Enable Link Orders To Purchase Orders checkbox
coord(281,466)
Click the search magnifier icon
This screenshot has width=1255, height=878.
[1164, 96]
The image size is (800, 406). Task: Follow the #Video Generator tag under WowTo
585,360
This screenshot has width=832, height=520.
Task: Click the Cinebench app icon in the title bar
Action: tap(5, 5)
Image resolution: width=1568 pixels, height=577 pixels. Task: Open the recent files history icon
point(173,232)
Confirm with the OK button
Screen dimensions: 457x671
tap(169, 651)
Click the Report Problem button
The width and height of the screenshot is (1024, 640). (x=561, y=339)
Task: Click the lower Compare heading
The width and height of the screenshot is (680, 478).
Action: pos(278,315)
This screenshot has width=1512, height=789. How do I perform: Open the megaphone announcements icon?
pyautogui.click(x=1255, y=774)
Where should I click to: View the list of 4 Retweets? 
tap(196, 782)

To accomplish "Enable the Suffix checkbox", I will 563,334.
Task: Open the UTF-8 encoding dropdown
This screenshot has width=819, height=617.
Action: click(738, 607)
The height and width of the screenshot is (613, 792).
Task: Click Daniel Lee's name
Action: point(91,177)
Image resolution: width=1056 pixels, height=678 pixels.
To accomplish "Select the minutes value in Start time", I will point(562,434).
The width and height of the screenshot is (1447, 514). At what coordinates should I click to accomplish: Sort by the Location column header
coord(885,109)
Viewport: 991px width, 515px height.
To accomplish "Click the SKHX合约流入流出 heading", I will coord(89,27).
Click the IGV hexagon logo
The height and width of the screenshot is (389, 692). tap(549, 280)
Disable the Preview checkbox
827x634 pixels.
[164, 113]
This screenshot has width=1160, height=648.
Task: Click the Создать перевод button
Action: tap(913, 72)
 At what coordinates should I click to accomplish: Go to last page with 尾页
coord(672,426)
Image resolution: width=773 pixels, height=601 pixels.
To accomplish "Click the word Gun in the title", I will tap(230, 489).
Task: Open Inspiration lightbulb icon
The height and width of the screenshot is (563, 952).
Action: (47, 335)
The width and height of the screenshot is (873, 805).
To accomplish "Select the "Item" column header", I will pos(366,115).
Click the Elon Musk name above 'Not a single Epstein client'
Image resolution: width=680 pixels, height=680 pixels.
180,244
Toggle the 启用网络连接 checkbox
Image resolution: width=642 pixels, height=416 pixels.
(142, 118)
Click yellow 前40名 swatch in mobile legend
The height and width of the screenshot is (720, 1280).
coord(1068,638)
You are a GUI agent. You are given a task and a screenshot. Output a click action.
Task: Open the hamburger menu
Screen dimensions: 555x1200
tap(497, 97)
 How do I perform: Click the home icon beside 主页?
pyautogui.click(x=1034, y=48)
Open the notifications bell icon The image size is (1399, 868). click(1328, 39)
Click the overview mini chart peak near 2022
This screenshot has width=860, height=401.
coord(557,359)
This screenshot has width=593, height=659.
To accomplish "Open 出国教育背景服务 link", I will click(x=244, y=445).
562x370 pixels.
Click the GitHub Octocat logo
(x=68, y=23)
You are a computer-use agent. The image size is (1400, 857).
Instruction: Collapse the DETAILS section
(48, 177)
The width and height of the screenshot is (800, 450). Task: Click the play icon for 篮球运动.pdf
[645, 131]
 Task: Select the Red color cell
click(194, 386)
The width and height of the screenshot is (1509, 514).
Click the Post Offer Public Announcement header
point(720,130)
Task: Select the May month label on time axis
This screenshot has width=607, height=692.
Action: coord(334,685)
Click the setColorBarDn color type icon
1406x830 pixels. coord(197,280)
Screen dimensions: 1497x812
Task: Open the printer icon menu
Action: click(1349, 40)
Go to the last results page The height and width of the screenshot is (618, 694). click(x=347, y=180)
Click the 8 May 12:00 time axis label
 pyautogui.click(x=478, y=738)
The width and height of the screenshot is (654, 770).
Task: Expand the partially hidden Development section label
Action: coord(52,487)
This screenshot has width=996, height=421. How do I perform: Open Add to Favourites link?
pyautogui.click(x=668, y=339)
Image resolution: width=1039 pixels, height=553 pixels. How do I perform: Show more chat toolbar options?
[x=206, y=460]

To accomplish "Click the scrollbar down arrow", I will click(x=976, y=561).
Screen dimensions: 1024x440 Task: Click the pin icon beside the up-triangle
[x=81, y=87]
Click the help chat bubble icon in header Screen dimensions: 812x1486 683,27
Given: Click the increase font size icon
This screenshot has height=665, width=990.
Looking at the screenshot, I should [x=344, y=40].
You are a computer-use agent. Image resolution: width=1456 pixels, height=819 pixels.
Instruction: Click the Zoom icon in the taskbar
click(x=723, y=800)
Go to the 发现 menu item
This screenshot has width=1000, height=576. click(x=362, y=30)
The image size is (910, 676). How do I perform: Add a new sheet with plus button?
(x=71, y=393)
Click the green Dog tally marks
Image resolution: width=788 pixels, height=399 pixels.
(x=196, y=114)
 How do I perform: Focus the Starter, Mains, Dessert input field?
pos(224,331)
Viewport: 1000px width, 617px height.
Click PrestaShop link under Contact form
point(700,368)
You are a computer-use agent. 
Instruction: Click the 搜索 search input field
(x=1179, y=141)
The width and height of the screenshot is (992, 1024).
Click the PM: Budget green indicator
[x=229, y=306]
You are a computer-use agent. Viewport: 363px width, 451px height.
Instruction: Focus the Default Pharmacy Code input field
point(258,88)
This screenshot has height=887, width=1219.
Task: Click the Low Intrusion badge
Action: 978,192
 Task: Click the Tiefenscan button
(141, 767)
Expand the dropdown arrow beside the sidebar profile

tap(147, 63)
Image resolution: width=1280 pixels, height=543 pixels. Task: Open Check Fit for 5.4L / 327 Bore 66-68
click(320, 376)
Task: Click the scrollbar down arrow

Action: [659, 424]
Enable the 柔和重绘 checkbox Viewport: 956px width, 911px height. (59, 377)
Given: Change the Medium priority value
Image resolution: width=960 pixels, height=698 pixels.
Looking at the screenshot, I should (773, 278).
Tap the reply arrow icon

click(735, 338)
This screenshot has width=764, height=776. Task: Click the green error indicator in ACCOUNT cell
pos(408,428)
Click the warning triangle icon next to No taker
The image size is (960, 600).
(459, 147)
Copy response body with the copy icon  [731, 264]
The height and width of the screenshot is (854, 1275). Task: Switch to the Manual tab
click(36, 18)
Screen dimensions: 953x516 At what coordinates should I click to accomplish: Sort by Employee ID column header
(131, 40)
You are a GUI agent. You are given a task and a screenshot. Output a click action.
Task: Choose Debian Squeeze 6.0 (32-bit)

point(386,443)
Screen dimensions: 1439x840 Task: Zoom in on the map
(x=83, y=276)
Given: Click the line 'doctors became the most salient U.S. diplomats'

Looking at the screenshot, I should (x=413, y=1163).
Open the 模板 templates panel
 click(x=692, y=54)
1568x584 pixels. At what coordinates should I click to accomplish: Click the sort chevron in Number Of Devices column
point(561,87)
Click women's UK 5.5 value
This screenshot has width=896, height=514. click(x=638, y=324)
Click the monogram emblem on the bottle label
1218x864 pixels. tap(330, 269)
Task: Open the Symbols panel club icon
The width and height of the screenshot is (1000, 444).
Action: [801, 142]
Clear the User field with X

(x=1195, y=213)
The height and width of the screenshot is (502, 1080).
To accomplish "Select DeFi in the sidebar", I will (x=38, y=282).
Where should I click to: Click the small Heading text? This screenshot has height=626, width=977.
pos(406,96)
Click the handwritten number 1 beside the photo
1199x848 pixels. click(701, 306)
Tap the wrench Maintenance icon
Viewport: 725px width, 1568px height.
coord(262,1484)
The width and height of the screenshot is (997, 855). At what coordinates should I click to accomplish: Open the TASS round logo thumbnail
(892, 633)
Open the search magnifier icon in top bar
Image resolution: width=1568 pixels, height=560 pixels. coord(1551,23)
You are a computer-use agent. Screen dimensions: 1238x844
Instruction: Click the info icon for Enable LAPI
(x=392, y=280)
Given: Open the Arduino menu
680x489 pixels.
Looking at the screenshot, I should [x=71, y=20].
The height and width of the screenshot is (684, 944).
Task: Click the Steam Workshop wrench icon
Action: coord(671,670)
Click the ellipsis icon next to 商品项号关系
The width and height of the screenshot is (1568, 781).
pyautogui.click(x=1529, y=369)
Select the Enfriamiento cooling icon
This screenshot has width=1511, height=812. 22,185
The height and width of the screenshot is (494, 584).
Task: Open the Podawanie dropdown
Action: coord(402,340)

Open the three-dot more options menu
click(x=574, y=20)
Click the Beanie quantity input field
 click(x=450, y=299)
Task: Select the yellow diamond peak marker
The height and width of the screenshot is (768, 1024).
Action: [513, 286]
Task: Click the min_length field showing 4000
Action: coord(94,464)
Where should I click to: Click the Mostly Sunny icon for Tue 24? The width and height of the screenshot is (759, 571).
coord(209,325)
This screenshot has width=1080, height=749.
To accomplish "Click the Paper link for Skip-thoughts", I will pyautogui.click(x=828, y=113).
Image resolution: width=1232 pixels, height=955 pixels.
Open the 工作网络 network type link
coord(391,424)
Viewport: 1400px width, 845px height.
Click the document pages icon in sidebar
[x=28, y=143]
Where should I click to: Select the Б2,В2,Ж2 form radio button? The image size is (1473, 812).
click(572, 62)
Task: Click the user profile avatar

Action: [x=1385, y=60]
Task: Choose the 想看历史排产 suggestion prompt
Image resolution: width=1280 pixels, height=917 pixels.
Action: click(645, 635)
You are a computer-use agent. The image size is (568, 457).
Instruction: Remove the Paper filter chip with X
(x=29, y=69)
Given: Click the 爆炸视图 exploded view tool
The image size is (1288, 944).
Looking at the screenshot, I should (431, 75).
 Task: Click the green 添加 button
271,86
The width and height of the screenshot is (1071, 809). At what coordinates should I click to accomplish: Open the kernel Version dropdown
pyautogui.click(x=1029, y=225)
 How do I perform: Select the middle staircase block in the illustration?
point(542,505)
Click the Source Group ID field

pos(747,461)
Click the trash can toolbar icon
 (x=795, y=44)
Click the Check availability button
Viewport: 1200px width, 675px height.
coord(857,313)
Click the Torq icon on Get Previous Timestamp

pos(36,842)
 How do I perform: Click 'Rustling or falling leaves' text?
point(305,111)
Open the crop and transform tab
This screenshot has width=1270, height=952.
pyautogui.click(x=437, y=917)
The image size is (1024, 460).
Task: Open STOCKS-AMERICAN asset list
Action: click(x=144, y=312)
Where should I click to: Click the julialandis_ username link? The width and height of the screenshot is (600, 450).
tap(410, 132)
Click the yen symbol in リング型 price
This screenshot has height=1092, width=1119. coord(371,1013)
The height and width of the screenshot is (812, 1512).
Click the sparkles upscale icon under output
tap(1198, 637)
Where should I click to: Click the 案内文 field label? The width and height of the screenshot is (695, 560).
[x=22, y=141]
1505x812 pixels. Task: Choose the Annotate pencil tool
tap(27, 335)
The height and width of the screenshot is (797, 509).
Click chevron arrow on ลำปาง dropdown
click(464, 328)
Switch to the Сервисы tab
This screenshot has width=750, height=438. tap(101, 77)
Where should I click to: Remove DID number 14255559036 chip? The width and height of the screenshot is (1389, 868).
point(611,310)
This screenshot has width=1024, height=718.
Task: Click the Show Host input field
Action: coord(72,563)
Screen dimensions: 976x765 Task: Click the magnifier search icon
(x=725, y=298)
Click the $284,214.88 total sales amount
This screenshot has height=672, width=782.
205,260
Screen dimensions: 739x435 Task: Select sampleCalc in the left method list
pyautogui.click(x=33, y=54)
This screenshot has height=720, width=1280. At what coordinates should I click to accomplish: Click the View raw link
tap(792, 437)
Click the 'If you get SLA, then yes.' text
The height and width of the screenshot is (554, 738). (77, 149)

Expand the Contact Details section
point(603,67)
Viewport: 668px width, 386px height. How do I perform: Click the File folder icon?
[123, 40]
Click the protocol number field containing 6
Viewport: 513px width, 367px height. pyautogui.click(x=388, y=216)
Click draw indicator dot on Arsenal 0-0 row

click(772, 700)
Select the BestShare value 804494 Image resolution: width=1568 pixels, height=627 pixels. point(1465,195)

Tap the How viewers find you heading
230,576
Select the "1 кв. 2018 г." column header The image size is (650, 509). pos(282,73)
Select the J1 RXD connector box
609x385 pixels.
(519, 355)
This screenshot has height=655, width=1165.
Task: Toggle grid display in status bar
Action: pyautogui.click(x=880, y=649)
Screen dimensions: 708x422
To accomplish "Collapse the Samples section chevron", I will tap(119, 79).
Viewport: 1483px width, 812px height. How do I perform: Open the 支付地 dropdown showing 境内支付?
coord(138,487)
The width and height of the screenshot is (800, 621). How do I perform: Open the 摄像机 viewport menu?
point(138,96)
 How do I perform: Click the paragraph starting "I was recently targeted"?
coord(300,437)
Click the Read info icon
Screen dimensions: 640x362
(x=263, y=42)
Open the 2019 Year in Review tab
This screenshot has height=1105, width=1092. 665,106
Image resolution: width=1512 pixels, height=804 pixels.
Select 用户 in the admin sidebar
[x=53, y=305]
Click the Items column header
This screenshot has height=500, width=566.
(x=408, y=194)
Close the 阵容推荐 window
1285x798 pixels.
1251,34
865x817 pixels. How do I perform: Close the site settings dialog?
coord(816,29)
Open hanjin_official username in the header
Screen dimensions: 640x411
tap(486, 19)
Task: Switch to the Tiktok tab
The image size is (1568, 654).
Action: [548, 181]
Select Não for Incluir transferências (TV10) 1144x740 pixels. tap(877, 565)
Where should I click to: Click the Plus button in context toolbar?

TASK ITEM =>
Exactly reproduce the line containing "Click the protocol number field containing 6" and all lines after it in the material, stopping only at the end.

ANSWER BOX =>
Click the protocol number field containing 6
Viewport: 513px width, 367px height. pyautogui.click(x=388, y=216)
Click draw indicator dot on Arsenal 0-0 row

click(772, 700)
Select the BestShare value 804494 Image resolution: width=1568 pixels, height=627 pixels. point(1465,195)

Tap the How viewers find you heading
230,576
Select the "1 кв. 2018 г." column header The image size is (650, 509). pos(282,73)
Select the J1 RXD connector box
609x385 pixels.
(519, 355)
This screenshot has height=655, width=1165.
Task: Toggle grid display in status bar
Action: pyautogui.click(x=880, y=649)
Screen dimensions: 708x422
To accomplish "Collapse the Samples section chevron", I will tap(119, 79).
Viewport: 1483px width, 812px height. How do I perform: Open the 支付地 dropdown showing 境内支付?
coord(138,487)
The width and height of the screenshot is (800, 621). How do I perform: Open the 摄像机 viewport menu?
point(138,96)
 How do I perform: Click the paragraph starting "I was recently targeted"?
coord(300,437)
Click the Read info icon
Screen dimensions: 640x362
(x=263, y=42)
Open the 2019 Year in Review tab
This screenshot has height=1105, width=1092. 665,106
Image resolution: width=1512 pixels, height=804 pixels.
Select 用户 in the admin sidebar
[x=53, y=305]
Click the Items column header
This screenshot has height=500, width=566.
(x=408, y=194)
Close the 阵容推荐 window
1285x798 pixels.
1251,34
865x817 pixels. How do I perform: Close the site settings dialog?
coord(816,29)
Open hanjin_official username in the header
Screen dimensions: 640x411
tap(486, 19)
Task: Switch to the Tiktok tab
The image size is (1568, 654).
Action: [548, 181]
Select Não for Incluir transferências (TV10) 1144x740 pixels. tap(877, 565)
Where should I click to: Click the Plus button in context toolbar?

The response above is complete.